Element lookup records:
-----

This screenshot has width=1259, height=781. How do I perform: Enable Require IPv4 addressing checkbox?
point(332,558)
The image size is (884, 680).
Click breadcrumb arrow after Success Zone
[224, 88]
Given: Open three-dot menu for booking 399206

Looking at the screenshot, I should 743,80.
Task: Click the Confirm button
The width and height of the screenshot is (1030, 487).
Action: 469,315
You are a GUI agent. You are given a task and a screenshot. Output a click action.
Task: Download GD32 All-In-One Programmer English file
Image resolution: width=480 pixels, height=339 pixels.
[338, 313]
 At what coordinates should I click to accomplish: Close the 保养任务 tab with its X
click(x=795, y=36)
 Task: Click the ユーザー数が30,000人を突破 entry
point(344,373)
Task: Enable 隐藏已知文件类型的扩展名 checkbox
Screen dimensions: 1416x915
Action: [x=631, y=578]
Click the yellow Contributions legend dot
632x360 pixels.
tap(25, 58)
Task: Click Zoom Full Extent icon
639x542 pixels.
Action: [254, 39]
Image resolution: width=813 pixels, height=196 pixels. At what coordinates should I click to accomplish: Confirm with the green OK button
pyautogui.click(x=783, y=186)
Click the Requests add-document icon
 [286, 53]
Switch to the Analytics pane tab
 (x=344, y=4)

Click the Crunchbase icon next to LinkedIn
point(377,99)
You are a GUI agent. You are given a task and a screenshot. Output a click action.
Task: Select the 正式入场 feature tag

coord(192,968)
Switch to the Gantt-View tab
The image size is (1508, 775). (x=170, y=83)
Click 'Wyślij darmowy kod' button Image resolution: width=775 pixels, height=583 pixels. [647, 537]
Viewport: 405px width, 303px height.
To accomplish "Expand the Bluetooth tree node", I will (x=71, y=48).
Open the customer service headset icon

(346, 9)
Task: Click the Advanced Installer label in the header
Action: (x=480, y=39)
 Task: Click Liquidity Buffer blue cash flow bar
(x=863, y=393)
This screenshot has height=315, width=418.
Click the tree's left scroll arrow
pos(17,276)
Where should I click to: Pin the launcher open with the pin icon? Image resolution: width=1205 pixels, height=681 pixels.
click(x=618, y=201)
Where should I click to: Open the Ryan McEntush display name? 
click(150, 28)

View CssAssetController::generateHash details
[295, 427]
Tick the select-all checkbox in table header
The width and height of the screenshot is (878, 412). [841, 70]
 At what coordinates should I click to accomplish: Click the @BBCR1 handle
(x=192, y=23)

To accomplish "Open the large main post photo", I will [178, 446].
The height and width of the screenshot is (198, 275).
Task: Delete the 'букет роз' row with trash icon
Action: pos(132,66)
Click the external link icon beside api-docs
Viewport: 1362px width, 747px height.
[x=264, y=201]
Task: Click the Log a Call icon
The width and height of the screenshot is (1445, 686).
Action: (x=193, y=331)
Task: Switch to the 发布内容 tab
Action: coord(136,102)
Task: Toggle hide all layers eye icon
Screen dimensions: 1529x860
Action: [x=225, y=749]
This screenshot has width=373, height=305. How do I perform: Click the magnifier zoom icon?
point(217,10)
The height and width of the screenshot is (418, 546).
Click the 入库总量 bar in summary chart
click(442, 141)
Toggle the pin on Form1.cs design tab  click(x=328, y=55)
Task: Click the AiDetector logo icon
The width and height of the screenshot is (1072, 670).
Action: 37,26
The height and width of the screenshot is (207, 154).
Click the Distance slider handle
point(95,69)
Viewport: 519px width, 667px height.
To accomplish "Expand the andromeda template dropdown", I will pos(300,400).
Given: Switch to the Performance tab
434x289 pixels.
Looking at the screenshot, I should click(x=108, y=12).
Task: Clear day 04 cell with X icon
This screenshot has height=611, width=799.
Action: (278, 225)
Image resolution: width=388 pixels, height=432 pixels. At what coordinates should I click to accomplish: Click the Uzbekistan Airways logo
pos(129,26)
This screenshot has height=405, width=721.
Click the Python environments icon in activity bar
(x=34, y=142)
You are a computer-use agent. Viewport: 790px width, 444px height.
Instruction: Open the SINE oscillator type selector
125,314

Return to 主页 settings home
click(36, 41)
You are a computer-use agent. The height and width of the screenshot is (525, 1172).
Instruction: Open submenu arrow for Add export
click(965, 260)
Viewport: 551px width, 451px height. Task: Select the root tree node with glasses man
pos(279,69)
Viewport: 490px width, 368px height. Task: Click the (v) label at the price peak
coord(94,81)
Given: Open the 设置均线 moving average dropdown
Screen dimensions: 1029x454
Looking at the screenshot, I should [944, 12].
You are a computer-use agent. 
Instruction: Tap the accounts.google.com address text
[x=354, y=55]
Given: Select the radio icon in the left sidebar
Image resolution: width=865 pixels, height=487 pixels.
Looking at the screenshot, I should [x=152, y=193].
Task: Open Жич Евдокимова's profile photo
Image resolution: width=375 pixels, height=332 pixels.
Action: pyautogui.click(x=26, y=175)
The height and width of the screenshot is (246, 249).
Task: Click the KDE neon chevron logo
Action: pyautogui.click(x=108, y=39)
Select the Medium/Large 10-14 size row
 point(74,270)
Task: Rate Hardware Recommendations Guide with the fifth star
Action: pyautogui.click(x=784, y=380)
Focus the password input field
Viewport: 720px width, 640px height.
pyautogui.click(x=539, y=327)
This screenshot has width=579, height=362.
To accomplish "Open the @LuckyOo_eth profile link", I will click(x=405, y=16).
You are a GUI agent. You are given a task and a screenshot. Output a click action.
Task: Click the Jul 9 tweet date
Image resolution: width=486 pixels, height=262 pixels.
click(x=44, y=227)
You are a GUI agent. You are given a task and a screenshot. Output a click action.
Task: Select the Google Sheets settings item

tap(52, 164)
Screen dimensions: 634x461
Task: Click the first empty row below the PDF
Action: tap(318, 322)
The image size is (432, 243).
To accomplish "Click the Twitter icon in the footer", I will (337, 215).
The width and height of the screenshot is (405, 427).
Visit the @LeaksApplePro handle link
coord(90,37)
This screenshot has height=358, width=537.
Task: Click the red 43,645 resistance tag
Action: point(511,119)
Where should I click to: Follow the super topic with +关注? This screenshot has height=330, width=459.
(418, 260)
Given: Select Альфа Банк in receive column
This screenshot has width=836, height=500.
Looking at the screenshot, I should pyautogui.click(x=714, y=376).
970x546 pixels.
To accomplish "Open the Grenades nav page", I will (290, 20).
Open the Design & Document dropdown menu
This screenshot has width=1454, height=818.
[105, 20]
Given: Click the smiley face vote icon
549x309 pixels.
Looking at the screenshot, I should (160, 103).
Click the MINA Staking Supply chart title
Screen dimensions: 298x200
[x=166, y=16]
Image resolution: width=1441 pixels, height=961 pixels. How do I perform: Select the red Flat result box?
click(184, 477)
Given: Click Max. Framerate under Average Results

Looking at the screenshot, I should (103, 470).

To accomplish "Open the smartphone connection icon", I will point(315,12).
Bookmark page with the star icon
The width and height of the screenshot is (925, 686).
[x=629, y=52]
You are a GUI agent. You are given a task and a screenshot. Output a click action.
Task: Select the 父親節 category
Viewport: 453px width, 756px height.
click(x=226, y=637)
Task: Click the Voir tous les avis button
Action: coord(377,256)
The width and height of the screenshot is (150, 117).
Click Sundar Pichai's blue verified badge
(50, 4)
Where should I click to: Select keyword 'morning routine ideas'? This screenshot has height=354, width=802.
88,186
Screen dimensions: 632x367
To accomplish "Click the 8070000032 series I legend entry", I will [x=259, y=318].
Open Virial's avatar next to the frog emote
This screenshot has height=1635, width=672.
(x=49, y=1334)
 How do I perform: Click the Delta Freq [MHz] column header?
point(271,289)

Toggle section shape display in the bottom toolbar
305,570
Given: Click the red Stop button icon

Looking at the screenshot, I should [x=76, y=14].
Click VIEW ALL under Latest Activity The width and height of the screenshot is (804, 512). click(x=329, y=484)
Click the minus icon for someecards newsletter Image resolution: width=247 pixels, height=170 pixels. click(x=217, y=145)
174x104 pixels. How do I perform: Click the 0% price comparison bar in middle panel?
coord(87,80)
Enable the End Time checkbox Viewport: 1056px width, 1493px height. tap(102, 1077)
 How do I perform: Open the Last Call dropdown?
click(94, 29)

-----

* **Exercise instructions**
Arrange the lines of the material, from the line with "Select the Medium/Large 10-14 size row" to the line with "will click(x=405, y=16).", as a JSON list of strings with one string per line and blank lines omitted.

* **Response to the task**
[
  "Select the Medium/Large 10-14 size row",
  " point(74,270)",
  "Task: Rate Hardware Recommendations Guide with the fifth star",
  "Action: pyautogui.click(x=784, y=380)",
  "Focus the password input field",
  "Viewport: 720px width, 640px height.",
  "pyautogui.click(x=539, y=327)",
  "This screenshot has width=579, height=362.",
  "To accomplish \"Open the @LuckyOo_eth profile link\", I will click(x=405, y=16)."
]